I have to say, I am feeling SO MUCH BETTER about all of this. This doctor is what I had hoped for when I first consulted an RE. The first one I saw was nice and knowledgeable, but the way they handled the pregnancy I had with them did not sit well with me. (When my betas didn’t quite double after the 2nd draw on Thursday, telling me to wait until TUESDAY before I could come in again, when they had a SAturday clinic and I was basically losing my mind), and my RE NEVER called me or asked her nurse to call me to set up a follow up appointment after that loss. I don’t think they really looked at MY situation and history at all. I was just put through the machine, so to speak.

Anyway, we are still waiting for the results back, but it looks like we are on next cycle if we want to…which is exciting and completely terrifying at the same time.

Immunology panel results

Results are still coming back, but this is what I have so far.

1) Immunoglobulins panel (http://www.millenova.com/tests/igs.cfm) and my results for that panel are normal.
2) Antinuclear antibodies (http://www.millenova.com/tests/ana.cfm) – normal
3) Thyroid antibody panel (http://www.millenova.com/tests/ata.cfm) – normal
4) Embrotoxicity assay (http://www.millenova.com/tests/eta.cfm) – normal
5) Antiphospholipid antibodies (http://www.millenova.com/tests/apa.cfm) – some normal and some BORDERLINE
Borderline ones are:
-IgG-  phadtidylinosositol
-IgG – Glycerol
-IgG – choline

I’m not exactly sure what this means, but in one of my books it says that these antibodies can be responsible for detaching an embryo right after it implants, which would explain my chemical pregnancies. Treatment is heparin. It is a borderline result so they are not drastically off the charts, but it is interesting that 3 of them are just out of normal range. My dad is faxing these results to my new RE, so we’ll see what he has to say about them.

I am still waiting on the Reproductive Immunophenotype test and the Natural Killer cell assay. The NKa is the most important one.

Turns out the HSG wasn’t a total waste of time

I had my HSG on Friday.  An HSG is when they inject dye into your uterus and take X-rays and the dye shows the shape of the uterus and whether or not there are any blockages in the fallopian tubes.  I admit that I was irritated about having to get one at all.  I had had a healthy pregnancy and delivery via C-section.  I got pregnant every time I tried, so clearly my tubes weren’t blocked.  But the RE wanted me to do it, so I did.  And it turns out that I have a slightly bicorunate uterus (sometimes called arcuate.)  I’m not exactly sure the degree (I will found out on Thursday at my RE appointment), from the pics I have found online it could be MUCH worse, but it is definitely not normal.
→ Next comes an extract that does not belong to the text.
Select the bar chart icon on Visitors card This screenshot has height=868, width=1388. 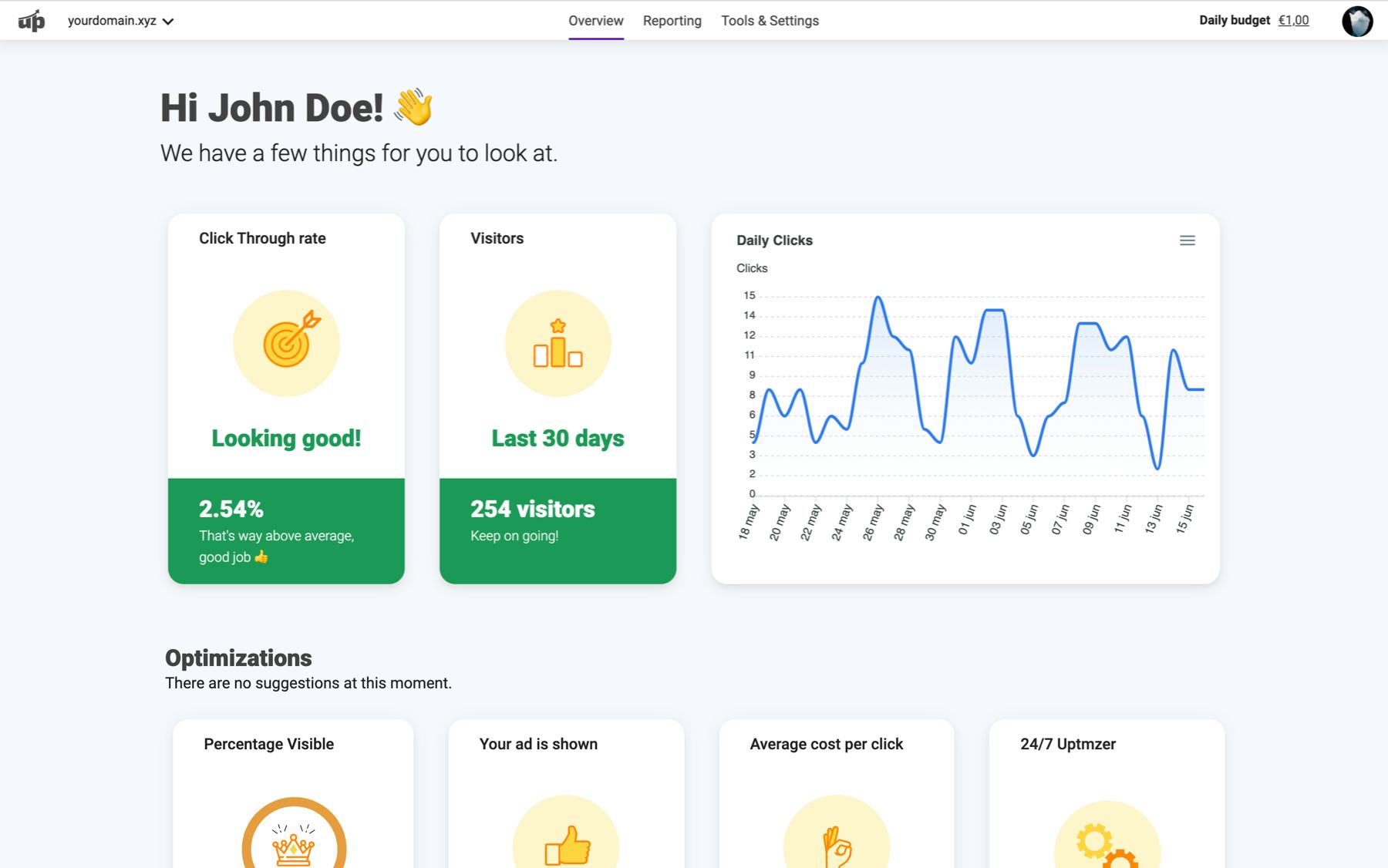click(558, 344)
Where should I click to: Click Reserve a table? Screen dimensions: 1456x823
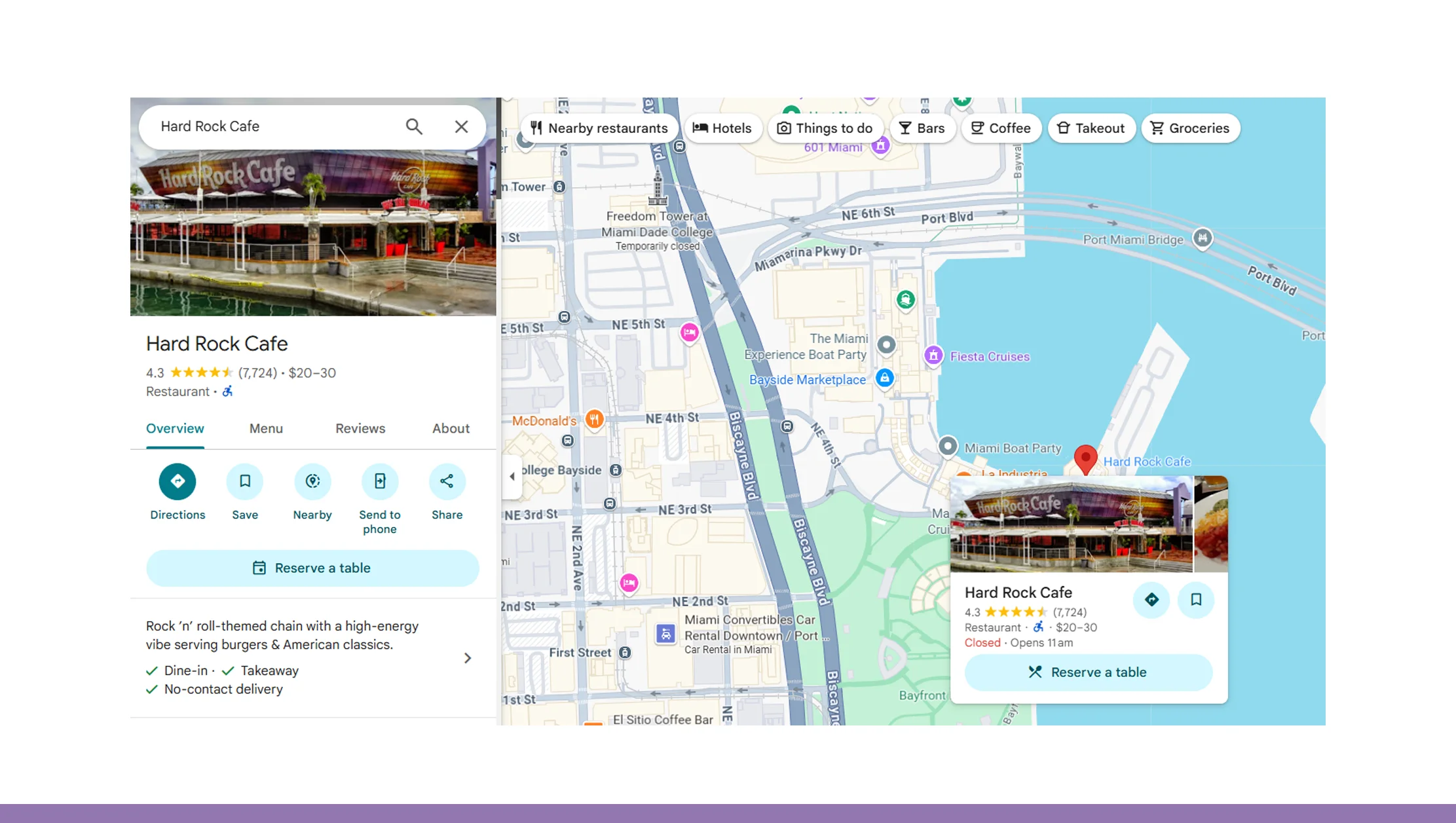[312, 568]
My HSG of my arcuate uterus

When discussing this with my dad (the OB) he said that most likely this was not contributing to my chemical pregnancies, but….if the embryo was implanting in the area where the uterus didn’t form properly, then its possible there is reduced bloodflow in that area, which could cause an early miscarriage.  But, only if it implanted in that particular spot.  So, its a weak possible explanation.   However, it does explain why I went into labor a little early with my son.  My water broke at 36.5 weeks and I never progressed past 1cm dilation in 24 hours of labor.  Looks like he just ran out of room in there.  So, this isn’t a strong explanation for what has been happening, but it could be a piece of the puzzle.